(Exercise brief):
Render the rows below as a JSON list of strings, one string per line, leaving out any blank lines.

(Rows):
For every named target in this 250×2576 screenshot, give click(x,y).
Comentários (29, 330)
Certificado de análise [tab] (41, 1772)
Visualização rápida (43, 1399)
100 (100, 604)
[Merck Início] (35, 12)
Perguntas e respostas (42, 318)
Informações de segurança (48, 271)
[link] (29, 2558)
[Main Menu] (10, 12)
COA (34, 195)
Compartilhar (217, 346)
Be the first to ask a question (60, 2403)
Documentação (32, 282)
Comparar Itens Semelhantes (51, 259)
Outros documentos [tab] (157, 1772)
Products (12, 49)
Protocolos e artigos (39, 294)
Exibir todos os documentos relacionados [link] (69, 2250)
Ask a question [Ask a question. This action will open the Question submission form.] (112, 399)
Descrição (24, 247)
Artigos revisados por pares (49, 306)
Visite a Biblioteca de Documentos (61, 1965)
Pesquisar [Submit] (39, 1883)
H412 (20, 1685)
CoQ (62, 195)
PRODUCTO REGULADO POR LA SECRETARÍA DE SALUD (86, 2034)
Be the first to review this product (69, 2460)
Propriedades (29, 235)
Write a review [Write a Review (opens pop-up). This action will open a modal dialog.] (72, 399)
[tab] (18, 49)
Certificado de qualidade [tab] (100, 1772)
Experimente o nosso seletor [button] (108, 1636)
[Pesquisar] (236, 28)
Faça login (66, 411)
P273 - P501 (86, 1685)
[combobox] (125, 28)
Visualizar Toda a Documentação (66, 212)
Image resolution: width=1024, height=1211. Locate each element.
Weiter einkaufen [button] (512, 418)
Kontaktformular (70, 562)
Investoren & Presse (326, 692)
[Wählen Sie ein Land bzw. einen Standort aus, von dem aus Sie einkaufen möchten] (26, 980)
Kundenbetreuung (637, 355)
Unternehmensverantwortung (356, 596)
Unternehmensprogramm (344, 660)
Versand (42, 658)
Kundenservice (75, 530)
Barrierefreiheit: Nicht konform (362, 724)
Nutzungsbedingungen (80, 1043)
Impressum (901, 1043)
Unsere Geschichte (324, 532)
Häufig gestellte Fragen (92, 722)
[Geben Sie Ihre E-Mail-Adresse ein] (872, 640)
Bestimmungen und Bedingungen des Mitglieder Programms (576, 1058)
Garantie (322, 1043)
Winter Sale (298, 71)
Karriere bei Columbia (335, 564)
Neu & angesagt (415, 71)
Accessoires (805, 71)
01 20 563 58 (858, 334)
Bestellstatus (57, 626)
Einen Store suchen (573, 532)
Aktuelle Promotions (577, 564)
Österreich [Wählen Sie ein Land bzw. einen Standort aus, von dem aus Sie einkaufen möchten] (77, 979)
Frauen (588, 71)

(Finished answer):
[
  "For every named target in this 250×2576 screenshot, give click(x,y).",
  "Comentários (29, 330)",
  "Certificado de análise [tab] (41, 1772)",
  "Visualização rápida (43, 1399)",
  "100 (100, 604)",
  "[Merck Início] (35, 12)",
  "Perguntas e respostas (42, 318)",
  "Informações de segurança (48, 271)",
  "[link] (29, 2558)",
  "[Main Menu] (10, 12)",
  "COA (34, 195)",
  "Compartilhar (217, 346)",
  "Be the first to ask a question (60, 2403)",
  "Documentação (32, 282)",
  "Comparar Itens Semelhantes (51, 259)",
  "Outros documentos [tab] (157, 1772)",
  "Products (12, 49)",
  "Protocolos e artigos (39, 294)",
  "Exibir todos os documentos relacionados [link] (69, 2250)",
  "Ask a question [Ask a question. This action will open the Question submission form.] (112, 399)",
  "Descrição (24, 247)",
  "Artigos revisados por pares (49, 306)",
  "Visite a Biblioteca de Documentos (61, 1965)",
  "Pesquisar [Submit] (39, 1883)",
  "H412 (20, 1685)",
  "CoQ (62, 195)",
  "PRODUCTO REGULADO POR LA SECRETARÍA DE SALUD (86, 2034)",
  "Be the first to review this product (69, 2460)",
  "Propriedades (29, 235)",
  "Write a review [Write a Review (opens pop-up). This action will open a modal dialog.] (72, 399)",
  "[tab] (18, 49)",
  "Certificado de qualidade [tab] (100, 1772)",
  "Experimente o nosso seletor [button] (108, 1636)",
  "[Pesquisar] (236, 28)",
  "Faça login (66, 411)",
  "P273 - P501 (86, 1685)",
  "[combobox] (125, 28)",
  "Visualizar Toda a Documentação (66, 212)",
  "Image resolution: width=1024, height=1211. Locate each element.",
  "Weiter einkaufen [button] (512, 418)",
  "Kontaktformular (70, 562)",
  "Investoren & Presse (326, 692)",
  "[Wählen Sie ein Land bzw. einen Standort aus, von dem aus Sie einkaufen möchten] (26, 980)",
  "Kundenbetreuung (637, 355)",
  "Unternehmensverantwortung (356, 596)",
  "Unternehmensprogramm (344, 660)",
  "Versand (42, 658)",
  "Kundenservice (75, 530)",
  "Barrierefreiheit: Nicht konform (362, 724)",
  "Nutzungsbedingungen (80, 1043)",
  "Impressum (901, 1043)",
  "Unsere Geschichte (324, 532)",
  "Häufig gestellte Fragen (92, 722)",
  "[Geben Sie Ihre E-Mail-Adresse ein] (872, 640)",
  "Bestimmungen und Bedingungen des Mitglieder Programms (576, 1058)",
  "Garantie (322, 1043)",
  "Winter Sale (298, 71)",
  "Karriere bei Columbia (335, 564)",
  "Neu & angesagt (415, 71)",
  "Accessoires (805, 71)",
  "01 20 563 58 (858, 334)",
  "Bestellstatus (57, 626)",
  "Einen Store suchen (573, 532)",
  "Aktuelle Promotions (577, 564)",
  "Österreich [Wählen Sie ein Land bzw. einen Standort aus, von dem aus Sie einkaufen möchten] (77, 979)",
  "Frauen (588, 71)"
]